Devinco001 OP t1_ix08pyr wrote

I am going to use the embeddings for clustering the text in an unsupervised manner to get the popular intents actually.

1,2. Would be fine with a bit of trade off in accuracy. Time is the main concern, since I want it not to take more than a day. Maybe, I have to use something other then BERT

  1. Googled them out and RoBERTA seems to be the best choice. Much better than base BERT or larger BERT

  2. I actually asked this because Google collab has some restrictions on the free usage

  3. Thanks, really good article

1

Devinco001 OP t1_iwmvton wrote

Yeah, I googled BK tree. The data structure is amazing and reduces a lot of computational time. While searching that, I found another algorithm, symspell. This is even faster with high accuracy but doesn't use levenshtein, so currently going to use that.

But BK trees are the go to method if using pure levenshtein and similar, more accurate, string distances. So will be comparing the accuracy of both algos to choose the better one. Thanks

2

Devinco001 OP t1_iwmv475 wrote

Yeah, I looked at some LM at huggingface for filling the mask. They looked good, but required significant memory and computational resources to train.

This approach is the best, but due to resource constraints, I might have to fall back on simpler algorithms. Currently, I am going to use symspell. It is surprisingly highly accurate and fast.
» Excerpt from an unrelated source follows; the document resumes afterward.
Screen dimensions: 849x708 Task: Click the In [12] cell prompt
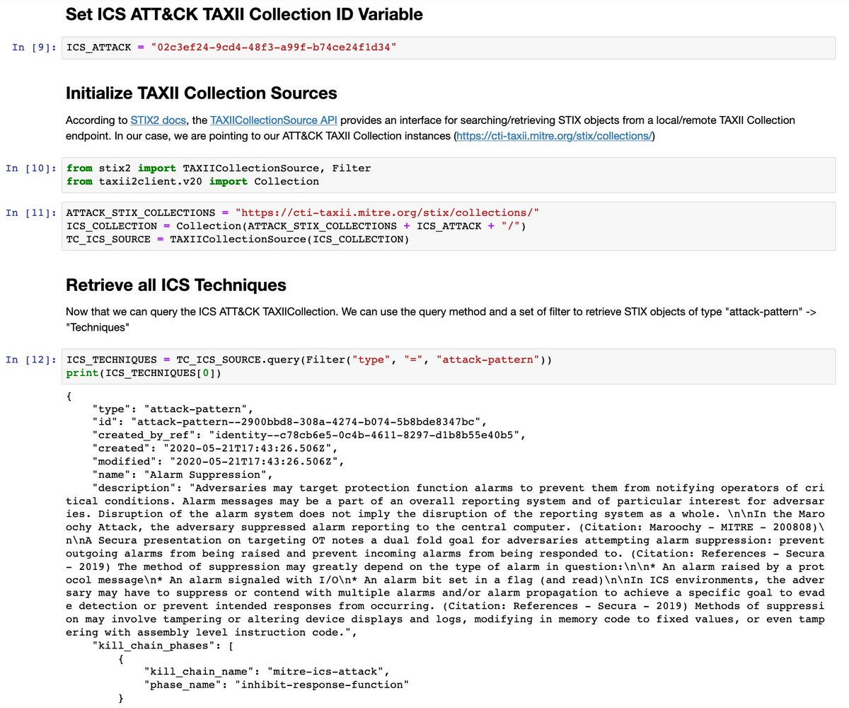point(30,360)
But I will keep looking for a less resource hungry LM, since lookup time is low and they better catch the context and grammer. Using levenshtein and varying model output will increase its accuracy further many times. Ultimately, will be shifting to that, thanks

1

Devinco001 OP t1_iwmebpe wrote

Sure, but its just a for loop, looping through the words in the dictionary, and using a python library 'python-levenshtein' to calculate distance between the dictionary words and the mispelled word.
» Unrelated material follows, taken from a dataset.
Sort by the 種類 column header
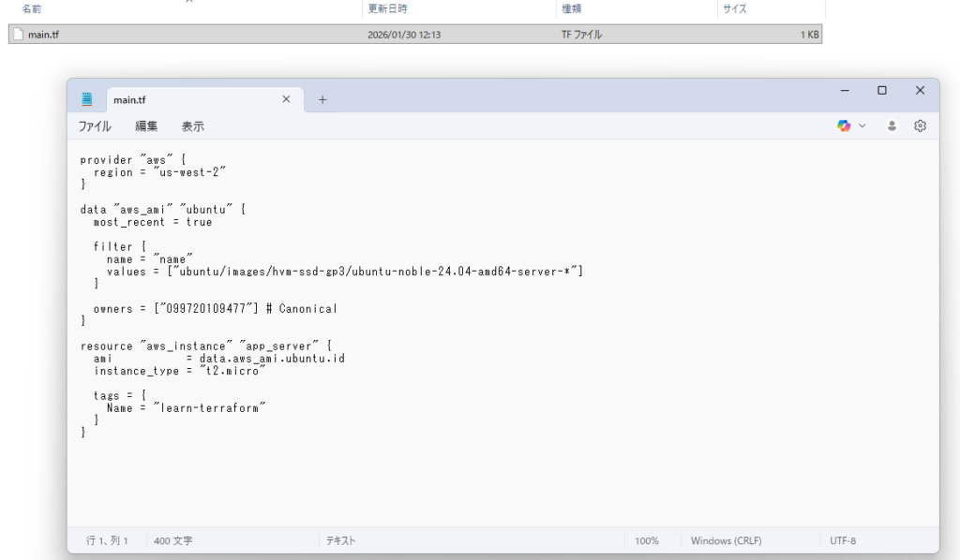 (x=571, y=8)
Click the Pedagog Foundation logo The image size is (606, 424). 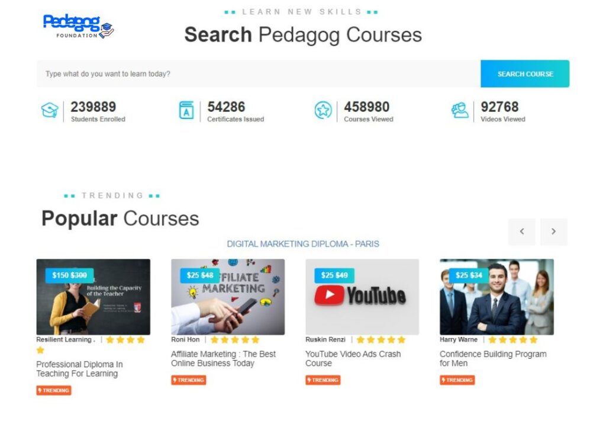79,26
For now, I am skipping levenshtein for a faster approximate distance, using symspell algorithm. It is highly accurate and much faster. Reduced computation time from 21 days to 13 hours

0

Devinco001 OP t1_iwmaat8 wrote

I actually saw this very example first, yeah it requires a good amount of computational power which my pc currently lacks. API calls I can but there would be rate limits to it, which needs to be payed to extend usage, that is why I have to drop that approach

I was actually looking for a non language model based approach for now, since language models are computation heavy. I am currently going to use symspell python library, since it is faster, though less accurate. Once I increase my Ram, I will surely start using LM since these are far better in accuracy. Thanks

1

Devinco001 OP t1_iwgaljf wrote

Yes, for example if I have a word 'baend' and I make it go through soundex + levenshtein, it gives me 'band' and 'bend', both with a distance of 1. So I want to basically decide which of the words would be a better choice.
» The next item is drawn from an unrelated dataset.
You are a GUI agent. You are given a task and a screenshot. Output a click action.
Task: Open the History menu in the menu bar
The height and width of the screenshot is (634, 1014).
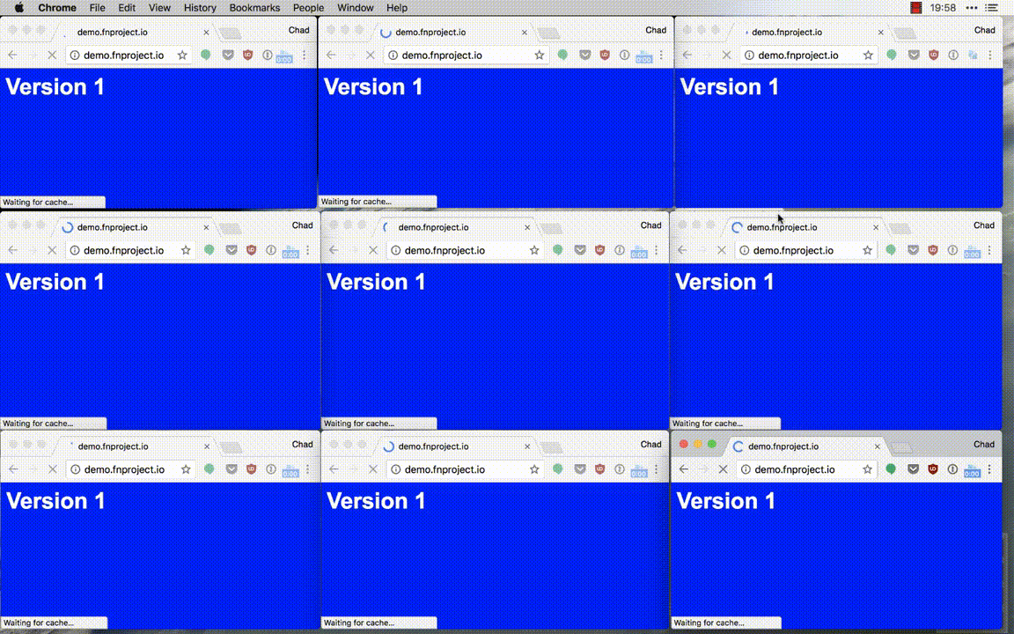pyautogui.click(x=200, y=8)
Yes, the LM idea is awesome. But I am a bit low on memory and disk space. On hugging face, the LM which pops up for filling mask is quite large, with significant computational time.

Can this be done without LM, like some frequency tables, etc.? Or is there an LM sort of thing where I can input the highest ranked soundex words and get the confidence score for each? Or is there an optimized LM for this task, I tried finding it but didn't get one till now.

1